La mise en œuvre est principalement confiée aux tribunaux suisses et à leurs représentants de la Conférence de la justice et de la Conférence des directrices et directeurs des départements cantonaux de justice et police (CCDJP). L'Office fédéral de la justice, également impliqué, est responsable du travail législatif nécessaire au niveau fédéral. Dans ce cadre, un processus de consultation pour la loi «eJustice» devrait être lancé au cours du deuxième trimestre 2020. La CCDJP s’est notamment vue confier deux programmes consacrés à l'harmonisation de l’informatique dans la justice pénale (HIJP) et à l'harmonisation de l’informatique policière suisse (HiP). Développée dans le cadre du programme HiP, la solution secEmail, qui permet un échange sécurisé d’emails entre les autorités policières, est déjà opérationnelle. De plus, concernant l’introduction du portail de justice Justitia. Swiss, le tribunal pénal du canton de Bâle-Ville peut déjà consulter les dossiers en ligne. À cet égard, des documents ouverts aux parties peuvent être consultés par les personnes habilitées.
Un changement de paradigme à plusieurs niveaux
Il est évident que la refonte visée avec «Justitia 4.0» rencontre encore quelques difficultés. En effet, le changement de paradigme qui va de pair avec celle-ci ne concerne pas seulement la suppression du papier dans les tribunaux et les cabinets d'avocats, mais plutôt la culture de travail qui a régné jusqu’ici dans le système judiciaire.
Bref portrait de HIJP: Harmonisation dans le système fédéral
L'un des deux principaux acteurs du projet «Justitia 4.0» est la Conférence des directrices et directeurs des départements cantonaux de justice et police (CCDJP). En tant que responsable politique des pouvoirs législatif et exécutif, elle supervise l'harmonisation de l’informatique à travers différents programmes. L’un d’entre eux est l’harmonisation de l’informatique dans la justice pénale (HIJP). Avec la participation de tous les acteurs, celui-ci promeut l’harmonisation coordonnée de solutions nouvelles et existantes dans la justice pénale, qui tiennent compte du contexte fédéral de la Suisse. En outre, le programme HIJP s’est vu confier la mise en œuvre de la transformation requise pour permettre le passage au numérique par la justice pénale. Enfin, des normes doivent être définies et des innovations introduites pour «Justitia 4.0». Pour cela, le programme HIJP coopère, entre autres, avec le programme HiP.
Bref portrait de HiP: Échange entre autorités sans rupture de médias
Également initié par la CCDJP, le programme HiP (Harmonisation de l’informatique policière suisse) est consacré, entre autres, à la coopération informatique entre les corps de police à l'échelle nationale.
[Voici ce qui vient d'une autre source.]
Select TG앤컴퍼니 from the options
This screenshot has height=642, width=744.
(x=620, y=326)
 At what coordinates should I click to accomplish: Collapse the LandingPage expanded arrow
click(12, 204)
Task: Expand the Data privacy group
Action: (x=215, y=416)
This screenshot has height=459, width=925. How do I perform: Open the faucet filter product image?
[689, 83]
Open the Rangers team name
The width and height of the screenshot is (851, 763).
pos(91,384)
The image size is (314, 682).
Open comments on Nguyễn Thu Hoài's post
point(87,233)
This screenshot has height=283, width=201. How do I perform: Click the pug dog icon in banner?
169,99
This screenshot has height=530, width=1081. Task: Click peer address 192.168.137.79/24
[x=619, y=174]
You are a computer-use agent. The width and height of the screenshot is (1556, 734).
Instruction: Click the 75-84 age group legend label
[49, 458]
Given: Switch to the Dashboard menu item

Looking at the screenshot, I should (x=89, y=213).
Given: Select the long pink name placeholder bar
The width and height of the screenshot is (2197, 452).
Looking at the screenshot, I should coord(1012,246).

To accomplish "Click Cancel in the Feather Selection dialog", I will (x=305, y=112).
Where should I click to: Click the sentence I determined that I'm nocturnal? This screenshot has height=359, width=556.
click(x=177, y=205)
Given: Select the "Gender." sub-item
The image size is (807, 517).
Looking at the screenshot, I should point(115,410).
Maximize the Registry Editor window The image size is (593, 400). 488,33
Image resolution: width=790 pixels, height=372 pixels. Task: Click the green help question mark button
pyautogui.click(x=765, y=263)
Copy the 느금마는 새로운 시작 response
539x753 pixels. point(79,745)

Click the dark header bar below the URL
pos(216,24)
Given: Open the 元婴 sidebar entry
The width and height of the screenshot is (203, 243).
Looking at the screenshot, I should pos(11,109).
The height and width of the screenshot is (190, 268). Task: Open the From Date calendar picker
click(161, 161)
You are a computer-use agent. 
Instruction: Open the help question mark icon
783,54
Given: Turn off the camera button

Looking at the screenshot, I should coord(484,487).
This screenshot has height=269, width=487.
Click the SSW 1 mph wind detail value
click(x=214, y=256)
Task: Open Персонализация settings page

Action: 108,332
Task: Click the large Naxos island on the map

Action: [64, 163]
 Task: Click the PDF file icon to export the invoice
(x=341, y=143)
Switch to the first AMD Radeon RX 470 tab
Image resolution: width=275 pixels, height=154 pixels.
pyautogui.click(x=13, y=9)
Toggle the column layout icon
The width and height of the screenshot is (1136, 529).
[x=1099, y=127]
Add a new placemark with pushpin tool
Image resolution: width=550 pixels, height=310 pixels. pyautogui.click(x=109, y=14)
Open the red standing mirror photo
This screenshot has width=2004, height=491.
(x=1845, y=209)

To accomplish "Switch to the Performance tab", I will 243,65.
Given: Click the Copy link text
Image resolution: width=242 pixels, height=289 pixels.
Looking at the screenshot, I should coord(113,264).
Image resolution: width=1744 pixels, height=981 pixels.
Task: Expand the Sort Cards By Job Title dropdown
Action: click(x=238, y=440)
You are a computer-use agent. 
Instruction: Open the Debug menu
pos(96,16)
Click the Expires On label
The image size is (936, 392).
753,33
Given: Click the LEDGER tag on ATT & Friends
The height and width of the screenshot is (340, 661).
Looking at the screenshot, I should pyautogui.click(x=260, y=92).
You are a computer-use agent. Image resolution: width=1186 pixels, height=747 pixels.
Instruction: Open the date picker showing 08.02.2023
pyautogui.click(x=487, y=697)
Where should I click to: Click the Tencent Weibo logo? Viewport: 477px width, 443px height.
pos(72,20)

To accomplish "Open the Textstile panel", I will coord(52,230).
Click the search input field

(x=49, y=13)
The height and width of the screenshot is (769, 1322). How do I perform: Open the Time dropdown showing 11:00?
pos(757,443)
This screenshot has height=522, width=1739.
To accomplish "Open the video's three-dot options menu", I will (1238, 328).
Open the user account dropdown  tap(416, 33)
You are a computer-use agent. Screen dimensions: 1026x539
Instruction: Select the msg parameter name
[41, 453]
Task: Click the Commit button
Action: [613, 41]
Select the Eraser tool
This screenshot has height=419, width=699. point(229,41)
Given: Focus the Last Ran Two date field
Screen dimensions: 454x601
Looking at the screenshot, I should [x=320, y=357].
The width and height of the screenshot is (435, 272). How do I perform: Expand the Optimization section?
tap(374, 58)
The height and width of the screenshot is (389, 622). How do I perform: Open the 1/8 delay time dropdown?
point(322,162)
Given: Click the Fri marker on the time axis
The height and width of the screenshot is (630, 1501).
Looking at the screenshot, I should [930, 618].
Les solutions présentées par l'homologue du HIJP ont déjà fait leurs preuves. Par exemple le système secEmail, qui permet de sécuriser la transmission du courrier électronique. En outre, les normes eCH-0051 et eCH-0090 (Sedex) déjà définies dans le programme HiP pour les forces de police ont été développées pour les besoins de la police judiciaire. Cela permet un échange de données entre les autorités pénales et les autorités d’exécution des peines de manière continue et sans rupture de médias entre les autorités concernées et les registres. De plus, les programmes HiP et HIJP ont développé un service SanityCheck afin d’assurer l'interopérabilité entre les autorités et les organisations, également utilisé dans le cadre du projet «Justitia 4.0».